While Mahoney told Tucker in more detail why Bree and Sampson had come to the area and what they’d found out at the country store in North Fork, I went through Bree’s purse with latex gloves on. I found her driver’s license, cash, and all her credit cards, but her cell phone was missing. I searched Sampson’s pack and found his wallet, laptop, car keys, a sealed envelope addressed to Rebecca Cantrell, and a carefully folded crayon drawing of flowers from Willow with the words You are the best daddy! But no phone.
I got emotional and found myself praying for their safety. I reached into the bottom of John’s pack and came up with a little pink fob. Willow’s Jiobit fob.
That was strange. It was supposed to be in Willow’s backpack in DC.
I tucked that, Willow’s drawing, and the envelope for Sampson’s girlfriend in the chest pocket of my parka for safekeeping, then shut the car door. “You’ll have to have criminalists go through this vehicle.”
Tucker said, “I’ll call the state crime bureau. They can be on their way first thing tomorrow.”
Mahoney said, “What were you about to say about Alice Lake, Sheriff?”
“I was there,” he said. “First to respond to the Wheeler murders. I was a young green deputy with Blaine County’s sheriff’s department. Let’s get inside where it’s warm and I’ll tell you the whole thing.”
Mahoney climbed up front. I got in the back of the cruiser and shivered; Sheriff Tucker got in and turned the heat on full blast.
He described being on call almost forty years before and being dispatched to the Wheeler home on Alice Lake. The sons had found their parents murdered.
“It was a shitshow, top to bottom,” Tucker said. “I took one look and, I’ll admit it, I had to throw up.”
“Happens to everyone the first time,” I said. “Lot of blood?”
“Hell, whoever did it had to have been spattered head to toe with blood. But the Wheeler kids, the poor little bastards, were clean, and they were destroyed by the killings. One of them, Ryan, kept saying that he should not have kept his music playing all night, that if he or Sean had heard something from the boathouse, they could have called the police.”
“And Sean?”
“Kid was catatonic. Hardly able to say a word. Completely traumatized. Whatever happened to him?”

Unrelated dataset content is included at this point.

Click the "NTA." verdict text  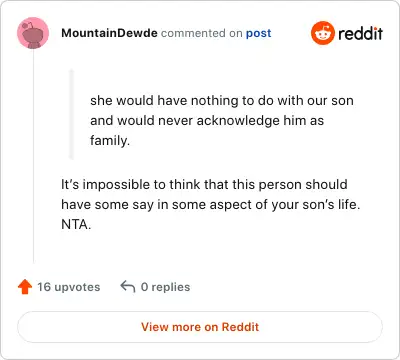(76, 225)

Mahoney said, “As we understand it, he had mental problems after the murders that his aunt tried to deal with. When he turned eighteen, he vanished with his inheritance.”
Tucker said, “And, what, you think Sean Wheeler became this character M?”
“We don’t know what to think, and the trail is thirty years old.”
“No leads whatsoever?”
“Just a possible name,” I said. “Ian Duncanson.”
I saw the sheriff blink and frown in his rearview mirror.
“Oh, Christ,” he said. “Is that possible?”
I said, “Out with it, Sheriff Tucker.”
“Let me make sure,” he said. He got on his radio and called his dispatcher. “This is Sheriff Tucker, Cat. Can you do me a favor and look up the name of the guy who disappeared hunting couple of months back? The guy from Boise.”
Cat came back a minute later. “Duncanson. Ian Duncanson.”